Ordinary and Extraordinary Meeting of Biesse shareholders:
Having approved the preliminary Financial Statements for 2014, the Board of Directors called for an Ordinary and
Extraordinary Meeting of Biesse Shareholders for 29 April 2015 at 09.30 (first convocation) with second convocation on the following day if necessary, to discuss and attend to the following items on the agenda:
The Agenda for the Ordinary meeting of shareholders is as follows:
1. Approval of the Financial Statements for the year to 31 December 2014, the Directors’ report on operations, the
report of the Board of Statutory Auditors and the Independent Auditors’ report on the Financial Statements for the year to 31 December 2014; and to discuss all matters arising therefrom. Presentation of the Consolidated Financial
statements for the year to 31 December 2014.
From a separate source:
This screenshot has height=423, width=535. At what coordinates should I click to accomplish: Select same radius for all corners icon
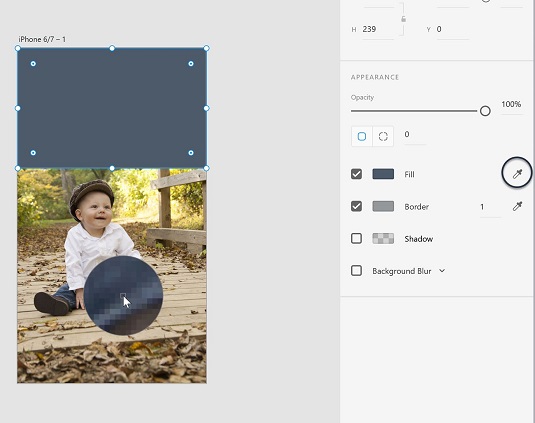tap(362, 136)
2. Allocation of the results for the financial year 2014.;
3. Nomina Appointment of the Board of Directors, given prior approval of the number of directors of which it is
composed, and to discuss all matters arising therefrom.
4. Appointment of the Board of Statutory Auditors, and to discuss all matters arising therefrom.
5. Approval of a new incentive plan to be known as the “Long Term Incentive 2015-2017 of Biesse S.p.A.”.
6. Approval of the remuneration policy of Biesse Group.
7. Approval of a treasury share purchase and sale programme in accordance with articles 2357 and 2357-ter of
the Italian Civil Code and the conferral of powers of execution on the Board of Directors, and to discuss all
matters arising therefrom.
The Agenda for the Extraordinary Shareholders’ Meeting:
1. Amendment of articles 16 and 19bis of the Articles of Association relating to list voting procedures for the
election of members of corporate bodies (introduction of regulations to guarantee gender equality)
For further information, please refer to the notice of convocation of the the meeting, to the reports regarding each individual item on the agenda and to the supporting documents submitted to the Shareholders’ Meeting which will be published in accordance with the law.”